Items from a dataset
○ ○ ○ ○ ○

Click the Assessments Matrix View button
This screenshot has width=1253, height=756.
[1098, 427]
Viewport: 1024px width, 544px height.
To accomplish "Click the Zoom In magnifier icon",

○ ○ ○ ○ ○

Exactly as written, copy out all the entries above.

Click the Assessments Matrix View button
This screenshot has width=1253, height=756.
[1098, 427]
Viewport: 1024px width, 544px height.
To accomplish "Click the Zoom In magnifier icon",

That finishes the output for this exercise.